Most Americans go about their daily business with few interruptions to routines ingrained well before 9-11. We don't have a legacy of terrorism like the British, although we have been subject to periodic attacks both homegrown (Oklahoma City bombing) and imported (the 1993 World Trade Center attack). 9-11 was a sea change of sorts as our government was fundamentally reorganized (Dept. of Homeland Security), law enforcement authorities were provided with more encompassing power (the ever-controversial Patriot Act), we initiated two wars under its auspices (Iraq and Afghanistan), and air travel became more complicated with passenger screening, liquid bans, even racial profiling.
There remain fundamental disagreements, however, about the nature of the ongoing terrorist threat and the appropriate response. Rudy Giuliani, "America's Mayor," and a leading contender for the GOP presidential nomination, considers "Islamofascism" the test of our generation. Echoing President Bush's initial response to 9-11, he prefers to "play offense" with international terrorists, to fight them overseas to prevent attacks on the home front. This pro-choice, thrice-divorced New Yorker leads the pack in national polls largely because many on the right consider terrorism the overarching issue in the coming election.
John Edwards, the former Vice Presidential candidate and current contender for the Democratic presidential nomination, suggested in a recent debate that the "war on terror" is little more than a bumper sticker slogan. Beyond calling for the immediate withdrawal of American troops in Iraq, Edwards contends that we are less safe since 9-11 on account of misguided and mismanaged wars and an overall failure to combat the issue through law enforcement vehicles, not extra-constitutional means like Camp X-Ray at Guantanamo Bay.
The fundamental question of our continued involvement in Iraq brings all of these issues to a head. Regardless of how one feels about the justification for entering the war, we can all agree that Iraq is in a state of civil war. Will an immediate or phased withdrawal force Iraqi leaders and its military to rise to the challenge and enforce a so-far elusive peace? Or will it lead to bloodshed on the scale of genocide and provide a fertile training ground for international terrorism? Recently departed British PM Tony Blair and President Bush argue the latter, but newly enshrined successor Gordon Brown may bring at least a partial retraction of this position. The entire field of Democrats who would replace Bush universally adopt the former position.
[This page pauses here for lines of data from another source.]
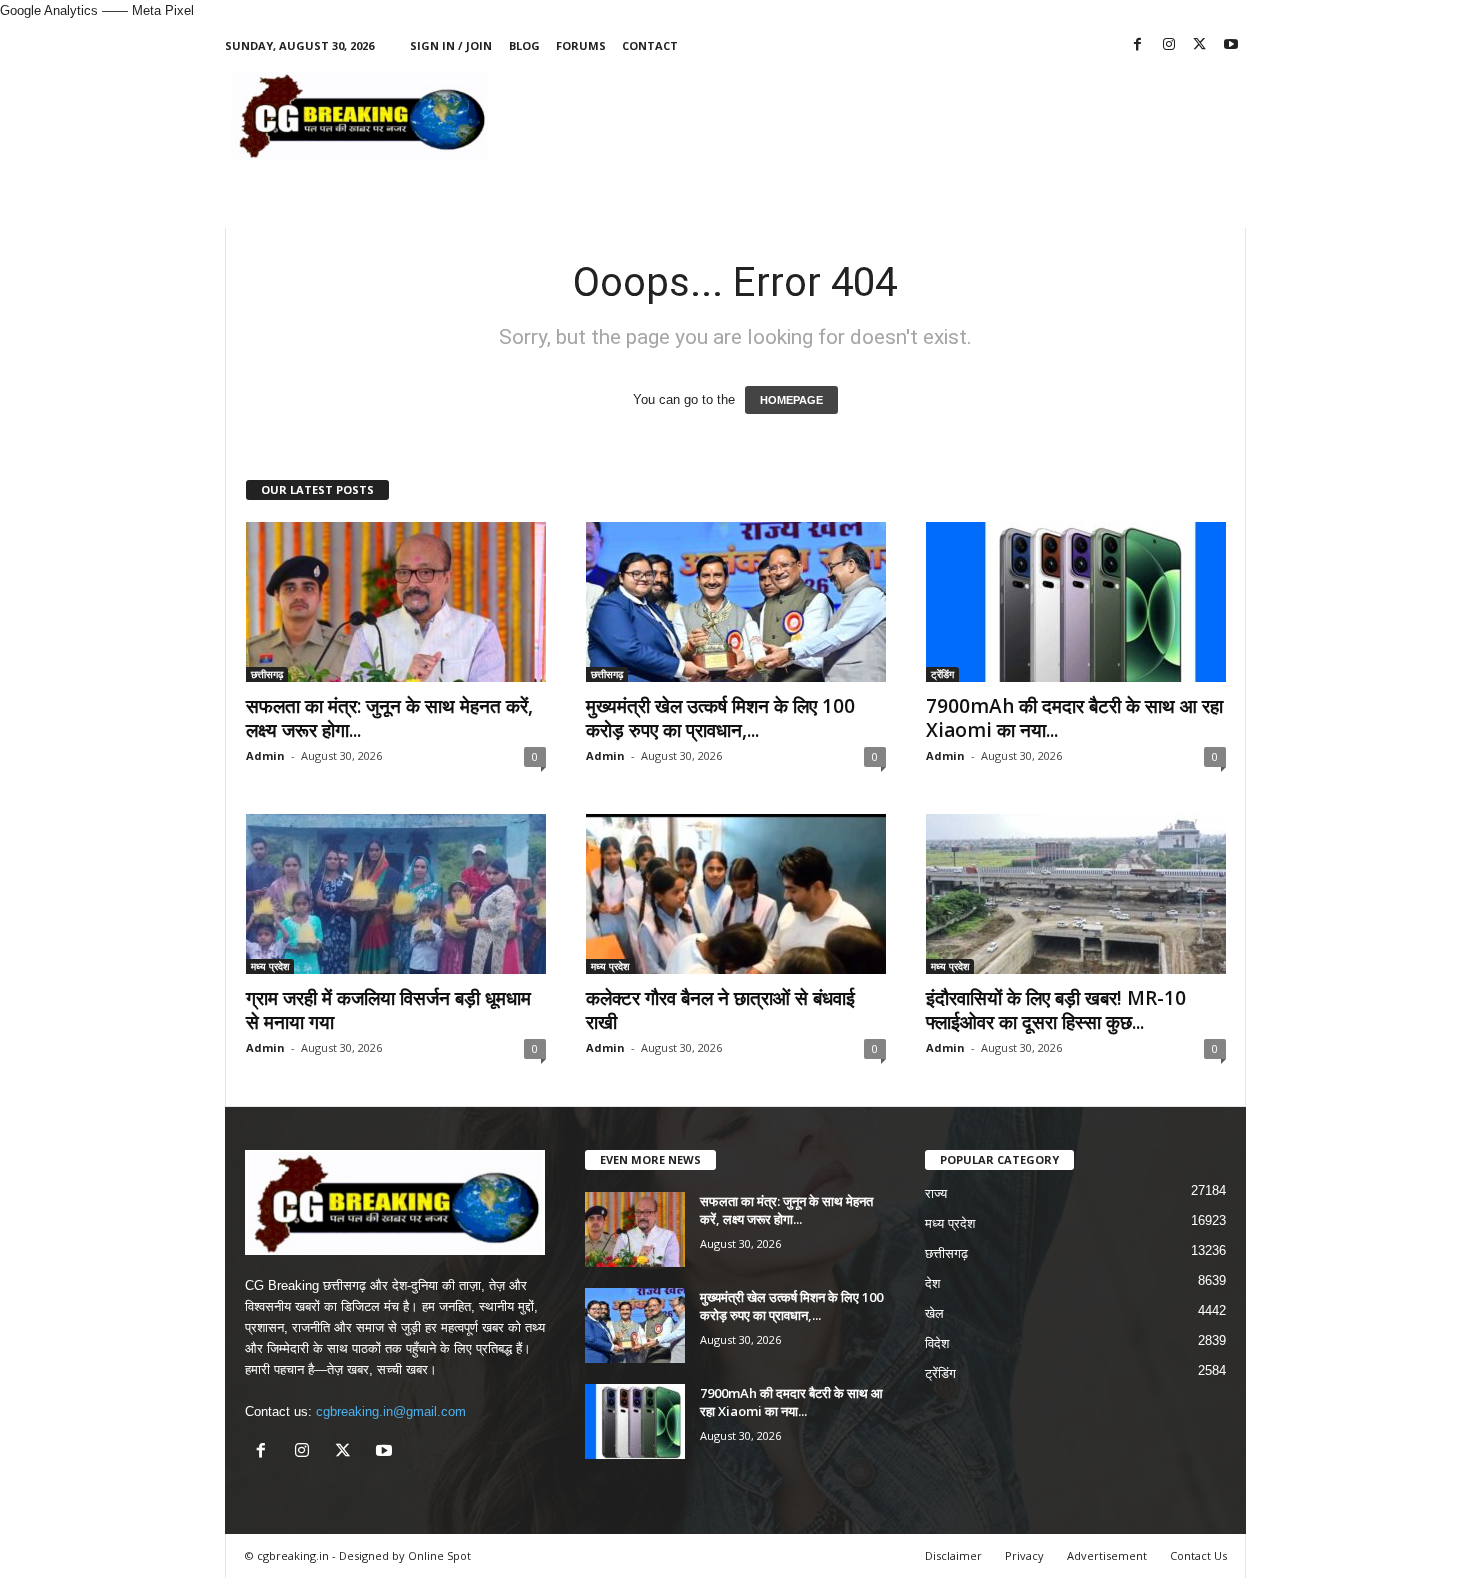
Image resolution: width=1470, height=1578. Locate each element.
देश (932, 1283)
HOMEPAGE (791, 400)
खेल (934, 1313)
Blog (524, 45)
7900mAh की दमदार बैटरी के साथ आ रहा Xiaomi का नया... (1074, 718)
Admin (265, 755)
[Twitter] (1200, 45)
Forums (581, 45)
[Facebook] (1138, 45)
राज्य (936, 1193)
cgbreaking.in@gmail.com (391, 1411)
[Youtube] (1231, 45)
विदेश (937, 1343)
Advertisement (1107, 1555)
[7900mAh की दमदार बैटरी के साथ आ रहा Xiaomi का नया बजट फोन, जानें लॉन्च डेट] (1076, 602)
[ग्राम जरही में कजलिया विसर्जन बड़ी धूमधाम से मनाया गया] (396, 894)
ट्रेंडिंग (942, 674)
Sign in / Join (451, 45)
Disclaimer (953, 1555)
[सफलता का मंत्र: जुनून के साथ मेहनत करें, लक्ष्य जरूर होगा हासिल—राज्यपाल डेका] (396, 602)
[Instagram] (1169, 45)
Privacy (1024, 1555)
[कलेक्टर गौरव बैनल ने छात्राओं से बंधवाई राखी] (736, 894)
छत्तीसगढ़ (267, 674)
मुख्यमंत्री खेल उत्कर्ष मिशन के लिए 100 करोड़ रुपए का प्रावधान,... (720, 718)
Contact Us (1198, 1555)
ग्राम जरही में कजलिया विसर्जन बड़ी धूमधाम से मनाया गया (388, 1010)
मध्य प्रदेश (270, 966)
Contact (650, 45)
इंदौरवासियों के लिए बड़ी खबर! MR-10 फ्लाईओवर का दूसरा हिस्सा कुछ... (1056, 1010)
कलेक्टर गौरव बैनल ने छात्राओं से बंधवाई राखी (720, 1010)
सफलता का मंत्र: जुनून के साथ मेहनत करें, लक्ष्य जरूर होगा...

The success of the Democratic Party in the midterm congressional elections last fall serves as one indicator that the American public is arguably closer to the Democrats on this issue, and the coming presidential primaries and caucuses, with the general election to follow, will provide second and third opinions coinciding with the seventh anniversary of 9-11.
Across the pond, Blair's Labor Party has waned in popularity as he stood by his American brethren, and Brown's assumption of the mantle provides a two-year test run of staying the course or scaling back in Iraq. British voters will follow with a verdict of their own in 2009.